(Work instructions) Can you rewrite everything in the records from the line containing "You are a computer-use" down to and including the line containing "coord(792,43)" as a numbered list, skipping blank lines and leaving out the pictures?

········

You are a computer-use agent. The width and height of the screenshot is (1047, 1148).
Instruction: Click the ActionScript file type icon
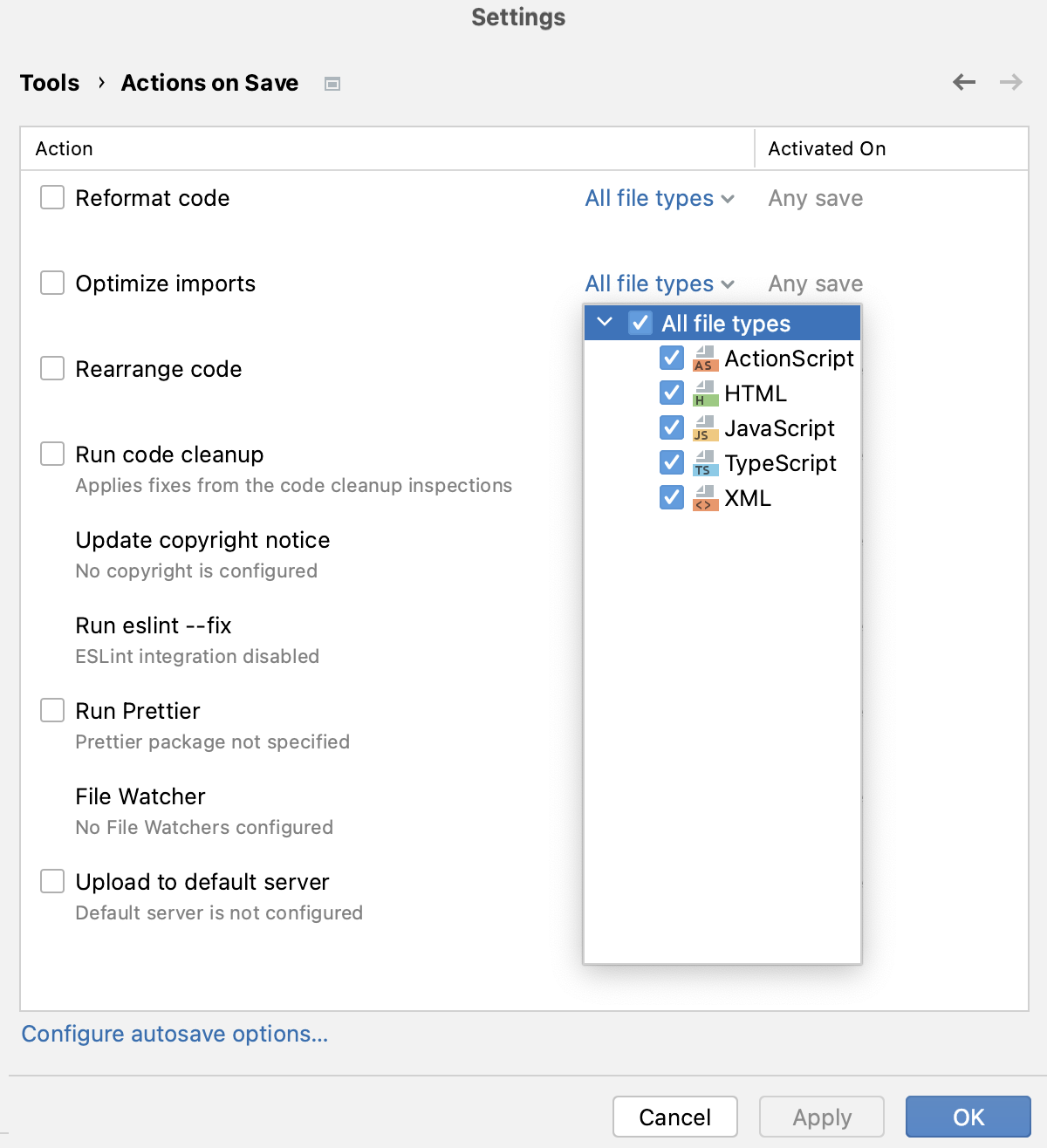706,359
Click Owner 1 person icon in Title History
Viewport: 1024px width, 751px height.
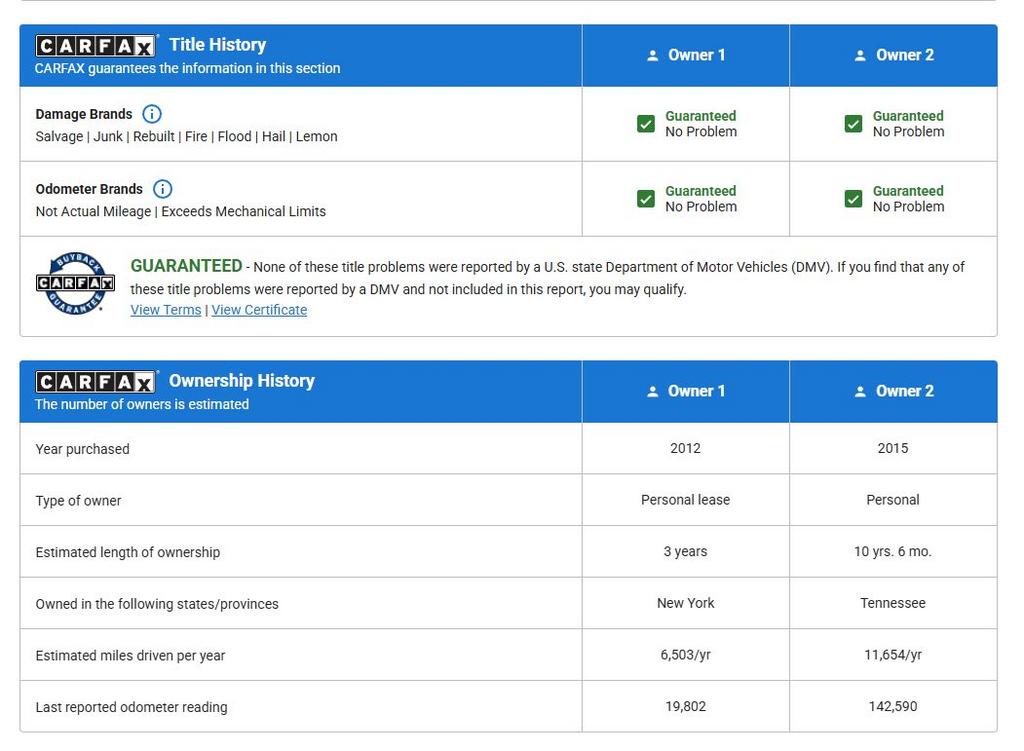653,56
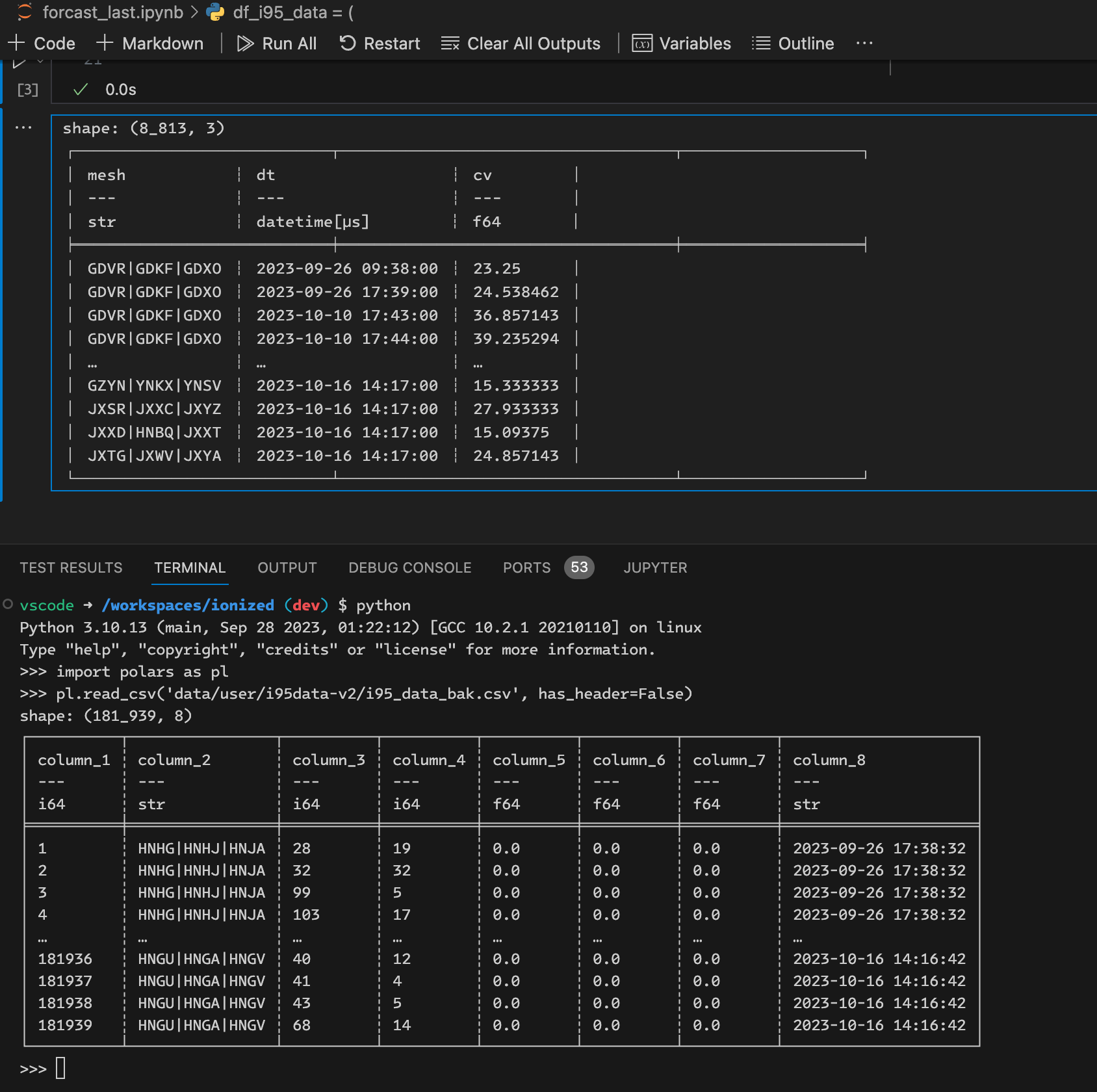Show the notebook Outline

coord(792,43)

········

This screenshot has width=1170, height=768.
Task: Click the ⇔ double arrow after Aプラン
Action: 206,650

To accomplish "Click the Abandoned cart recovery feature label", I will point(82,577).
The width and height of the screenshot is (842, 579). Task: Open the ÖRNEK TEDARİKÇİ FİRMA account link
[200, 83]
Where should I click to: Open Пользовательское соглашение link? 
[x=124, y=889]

········

(Answer in full)
1. You are a computer-use agent. The width and height of the screenshot is (1047, 1148).
2. Instruction: Click the ActionScript file type icon
3. 706,359
4. Click Owner 1 person icon in Title History
5. Viewport: 1024px width, 751px height.
6. 653,56
7. Show the notebook Outline
8. coord(792,43)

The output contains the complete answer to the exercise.